Para os “coiotes”, os lucros são o seu principal objetivo — e não a garantia de trazer os migrantes sãos e salvos.

A ativista dos direitos dos imigrantes Jenn Budd, ex-chefe da unidade da Patrulha da Fronteira dos EUA, disse à BBC que os contrabandistas costumam colocar o maior número possível de imigrantes nos veículos.

Ela lembra de um caso em que interceptou um velho caminhão Ford dirigindo em uma estrada montanhosa perto da fronteira. Na carga do veículo havia cerca de 30 pessoas — deitadas e empilhadas uma em cima da outra.
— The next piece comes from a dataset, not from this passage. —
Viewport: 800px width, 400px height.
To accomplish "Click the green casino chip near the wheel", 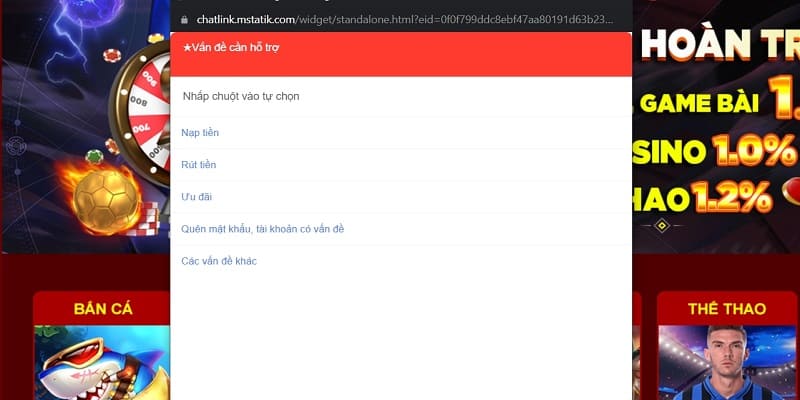I will tap(94, 157).

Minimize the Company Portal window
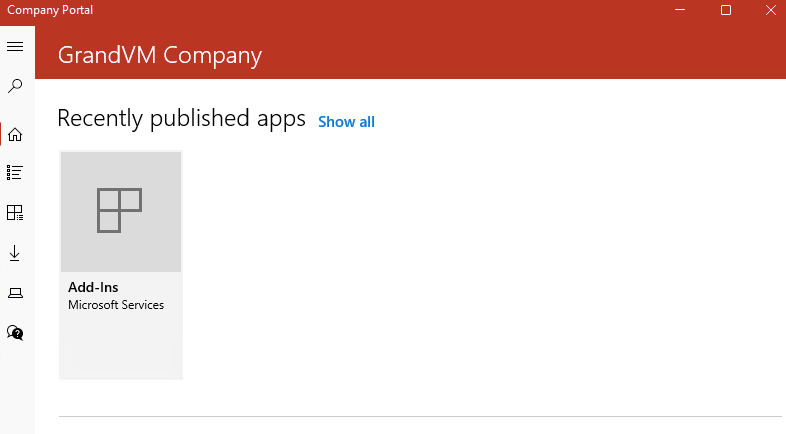(682, 10)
“Elas estavam deitadas lá como sardinhas. É perigoso. Esses caminhões podem tombar. As pessoas no fundo dos veículos muitas vezes sofrem asfixia. É muito comum.”

A última etapa

Veículos não são usados apenas para cruzar a fronteira. Muitas vezes eles são usados para levar os imigrantes para as cidades grandes, onde é mais fácil para um migrante se dispersar.

Como o Texas é mais próximo das regiões de onde vem a maioria dos migrantes mexicanos, o Estado americano virou a rota mais popular dos “coiotes”. Nas cidades de Laredo e McAllen, os caminhões costumam seguir em direção a San Antonio.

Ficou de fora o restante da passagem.